ML: Ebbene, diversi laboratori hanno scoperto che le mutazioni della canalopatia umana causano difetti alla nascita, il che dimostra che il codice bioelettrico funziona negli esseri umani come negli altri sistemi modello, come rane e vermi. Il nostro laboratorio ha dimostrato che non solo possiamo manipolare il codice bioelettrico degli animali modello per indurre nuovi organi, rigenerare arti e midollo spinale e riprogrammare i tumori, ma anche utilizzare un modello computerizzato per selezionare farmaci specifici per canali ionici per indurre la riparazione del cervello quando è preso di mira da mutazioni genetiche o teratogene.

LF: Quindi i campi di applicazione possono essere molteplici…
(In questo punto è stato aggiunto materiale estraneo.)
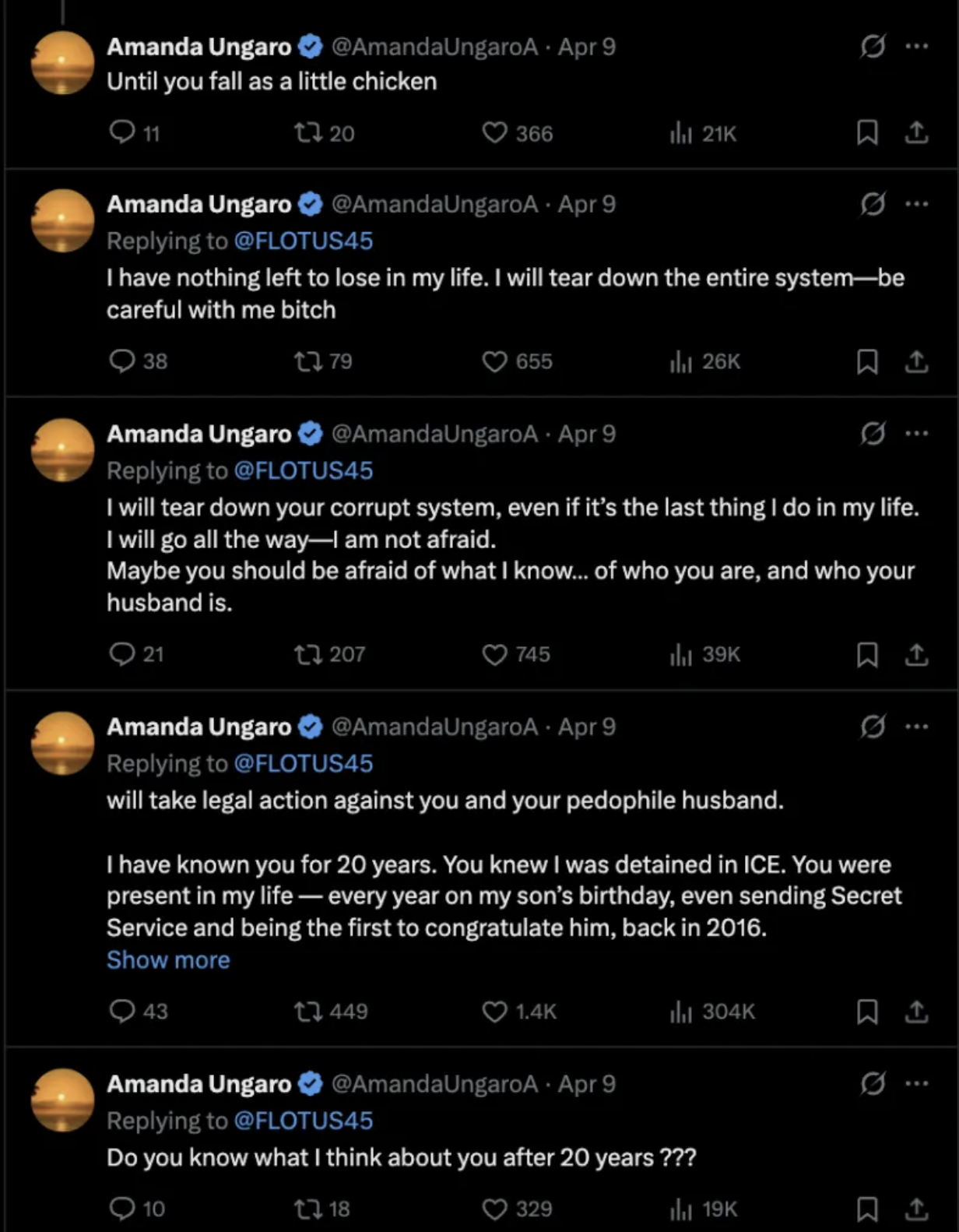Click the share icon on the first tweet
This screenshot has width=959, height=1232.
coord(917,133)
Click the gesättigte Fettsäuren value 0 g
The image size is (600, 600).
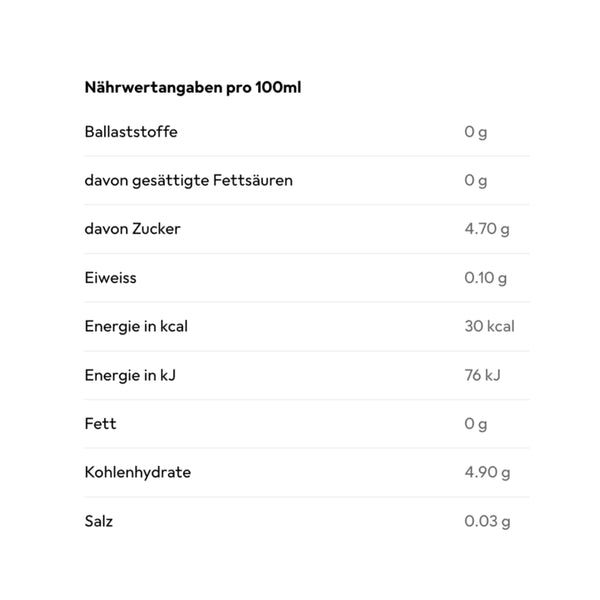(x=476, y=181)
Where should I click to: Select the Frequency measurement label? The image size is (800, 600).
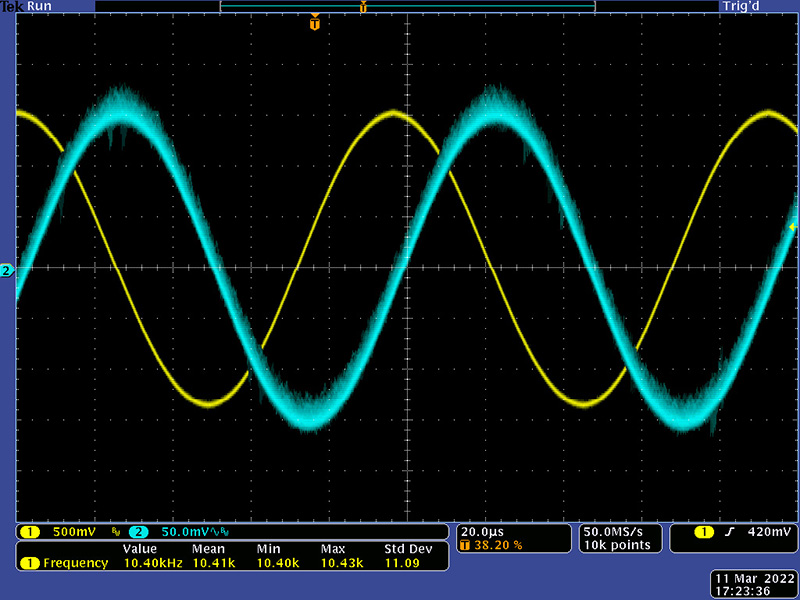(75, 563)
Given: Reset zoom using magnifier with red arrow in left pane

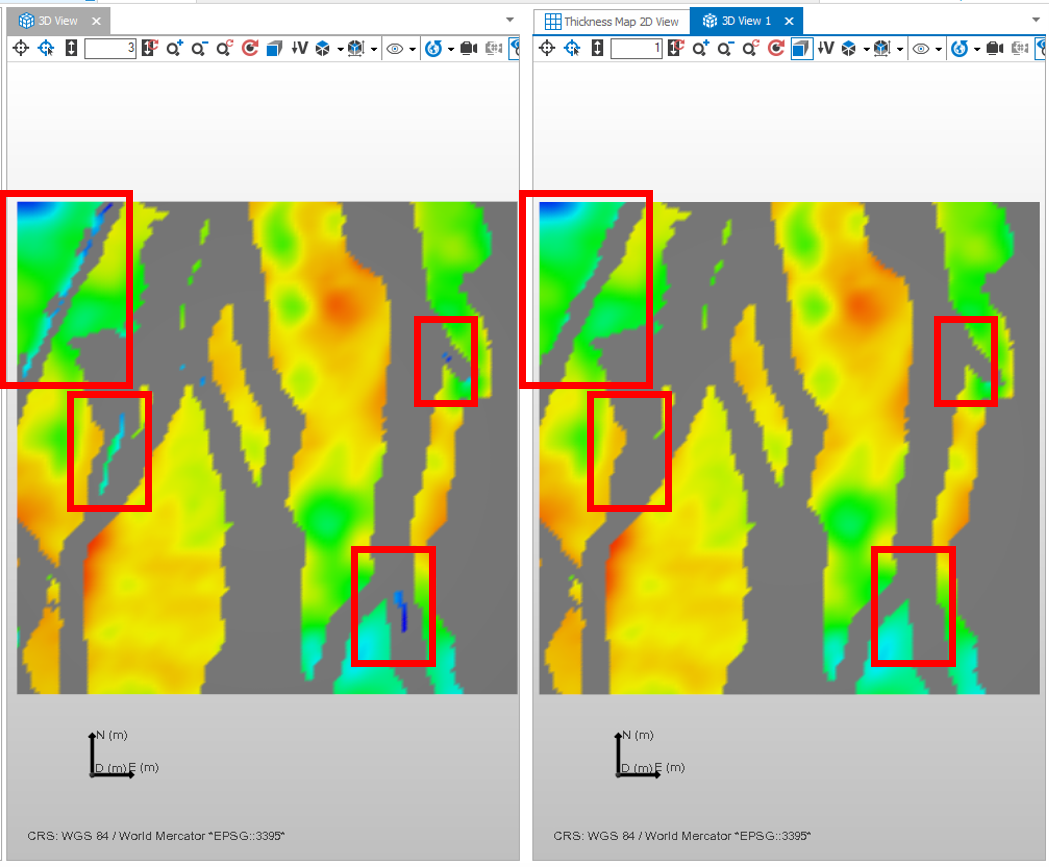Looking at the screenshot, I should click(x=225, y=48).
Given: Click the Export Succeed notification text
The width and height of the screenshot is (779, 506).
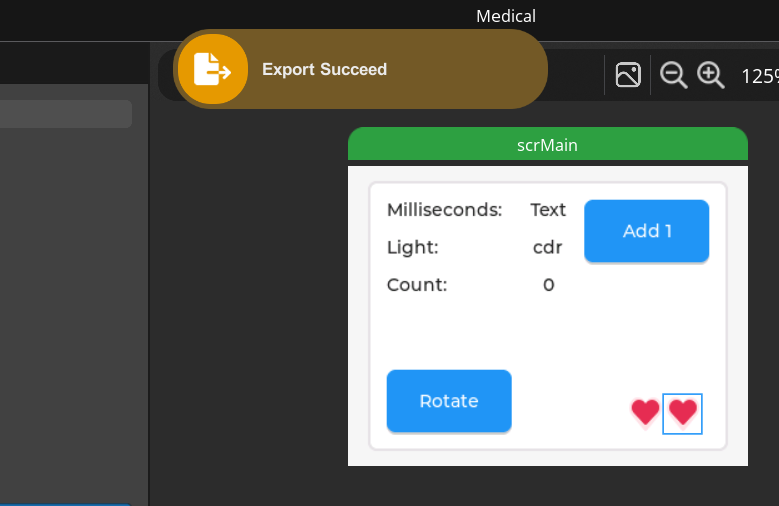Looking at the screenshot, I should point(324,69).
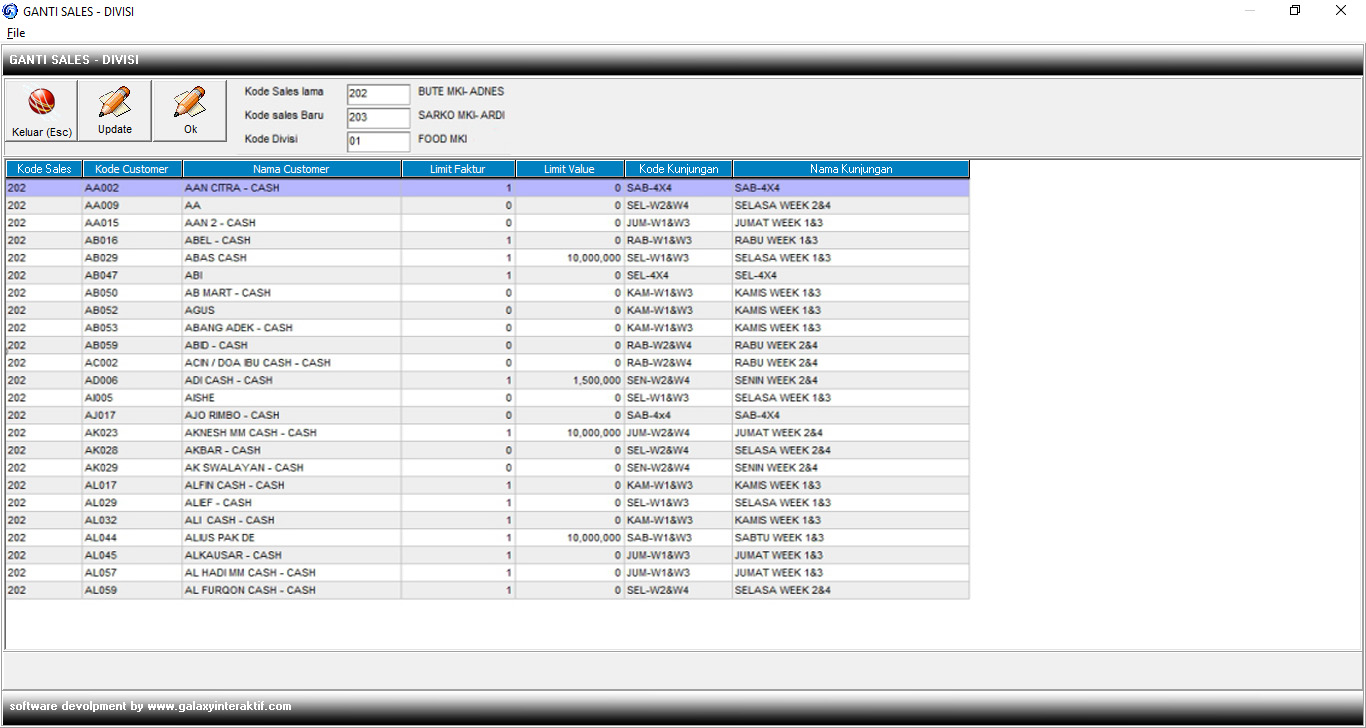Viewport: 1366px width, 728px height.
Task: Sort by Kode Sales column header
Action: [44, 169]
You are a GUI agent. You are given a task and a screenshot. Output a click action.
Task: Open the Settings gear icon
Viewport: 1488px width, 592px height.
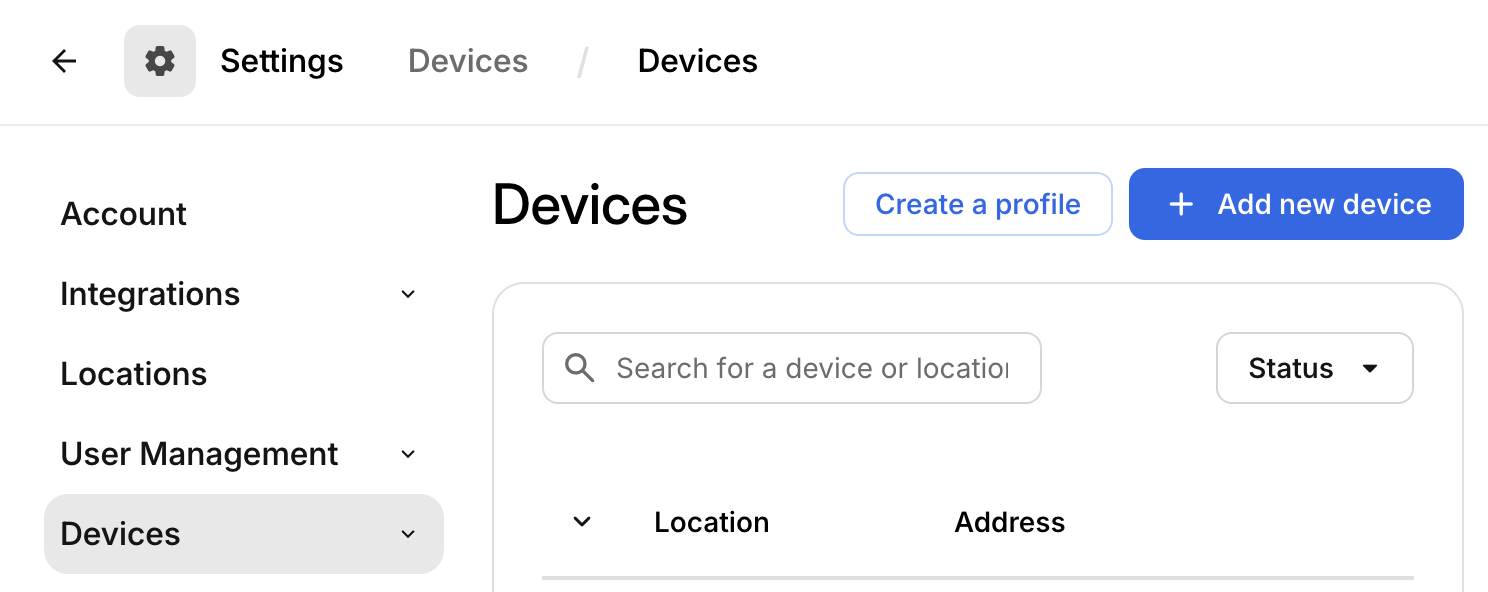[160, 61]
ML: La bioelettricità è un mezzo attraverso il quale l’intelligenza collettiva delle cellule ricorda e coopera per raggiungere determinati obiettivi. Se fossimo in grado di controllare quegli obiettivi – di specificare cosa costruiscono le cellule – avremmo immediatamente la soluzione per i difetti alla nascita, le lesioni traumatiche, il cancro, l’invecchiamento, le malattie degenerative. Quasi tutti i problemi in biomedicina, ad eccezione delle malattie infettive, possono essere affrontati con un approccio bioelettrico maturo.

LF: E per quanto riguarda il cancro?

ML: Un modo di pensare al cancro è come un ritorno dalla vita multicellulare, in cui le cellule cooperano su obiettivi grandi come “costruire e mantenere un rene”, alla vita unicellulare, in cui le cellule lavorano solo verso obiettivi unicellulari e curano il resto del corpo come ambiente esterno (le metastasi). Abbiamo dimostrato che, poiché le interazioni cooperative che legano le cellule verso obiettivi comuni sono in parte bioelettriche, possiamo fare tre cose: utilizzare coloranti che segnalano il voltaggio per vedere le aree del cancro incipiente; agire sul melanoma metastatico senza alcuna mutazione o danno al Dna proprio deregolando gli stati di tensione; infine, prevenire e normalizzare i tumori in vivo forzando il corretto stato bioelettrico.

LF: Come possono essere applicate le scoperte sulla bioelettricità nel campo dell’intelligenza artificiale?

ML: L’embriogenesi, la rigenerazione e la metamorfosi/rimodellamento sono esempi di un’intelligenza non convenzionale che risolve i problemi: l’intelligenza collettiva dei gruppi di cellule che navigano nello spazio anatomico, proprio come il cervello è l’intelligenza collettiva dei neuroni che guida i corpi degli animali attraverso lo spazio 3D. Integrando l’attenzione esclusiva di oggi sul cervello come fonte di ispirazione per l’intelligenza artificiale, con gli sforzi per comprendere la risoluzione intelligente dei problemi di altri tipi di cellule durante la morfogenesi, possiamo far avanzare notevolmente l’apprendimento automatico. Il piano è costruire architetture di intelligenza artificiale non sui principi del cervello, ma sui principi di meccanismi antichi, robusti e plastici che l’evoluzione ha utilizzato per risolvere i problemi molto prima che apparissero i cervelli e il comportamento.